What is the Genetic Code?
The genetic code is a set of rules that translates sequences of mRNA codons into amino acids.
- Codons: Groups of three nucleotide bases (e.g., AUG, GCU) in mRNA.
- Amino Acids: The building blocks of proteins. There are 20 different amino acids.
- Degeneracy: Multiple codons can code for the same amino acid. For example, GCU, GCC, GCA, and GCG all code for alanine.
- Remember: The genetic code is read in triplets.
- Each codon specifies one amino acid or a stop signal.
How to Use the Genetic Code Table
- A genetic code table helps you determine which amino acid corresponds to a specific mRNA codon.
- Locate the First Base: Find the first base of the codon in the leftmost column.
- Find the Second Base: Move across the top row to find the second base.
- Identify the Third Base: Use the rightmost column to find the third base.

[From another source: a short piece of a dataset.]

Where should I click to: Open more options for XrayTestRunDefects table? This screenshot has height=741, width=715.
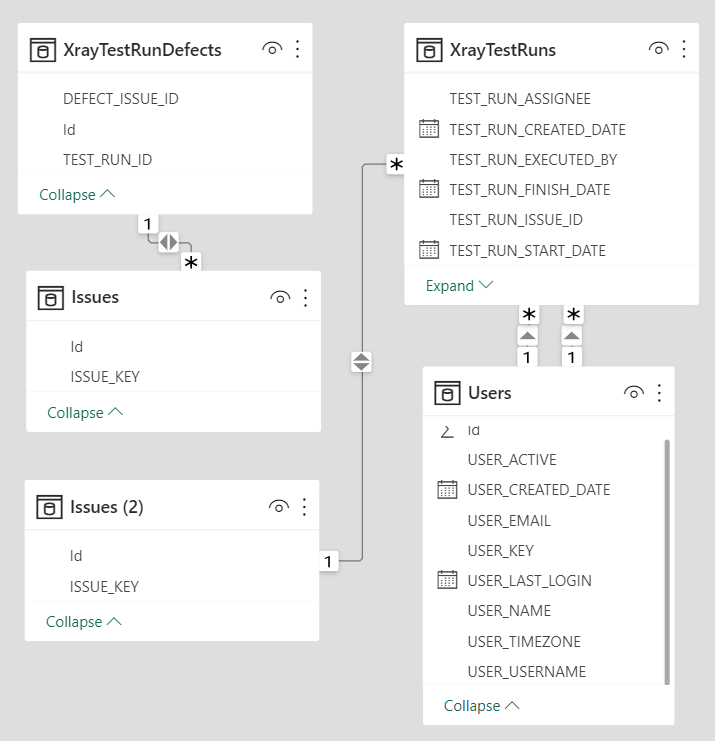click(x=297, y=49)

- Read the Amino Acid: The intersection of these three bases gives you the amino acid.
- Don’t forget to start translation at AUG and stop at the first stop codon.
- Ignoring these signals can lead to incorrect sequences.
Example question
Translate this mRNA Sequence: CUCAUCGAAUAACCC
Solution
- CUC: Leucine
- AUC: Isoleucine
- GAA: Glutamic acid
- UAA: Stop (translation ends here)
Connecting DNA, mRNA, and Amino Acids
- To understand how DNA sequences relate to amino acids, remember these steps:
- DNA to mRNA: Transcription creates an mRNA strand complementary to the DNA template strand.
- mRNA to Amino Acids: Translation uses the genetic code to convert mRNA codons into amino acids.
- Don't confuse DNA and mRNA bases.
- Remember: DNA uses thymine (T), while mRNA uses uracil (U).
- How does the universality of the genetic code support the idea of a common evolutionary ancestor?
- What ethical considerations arise from using this knowledge in genetic engineering?
Can you explain why AUG is both a start codon and codes for methionine? How does this dual role impact protein synthesis?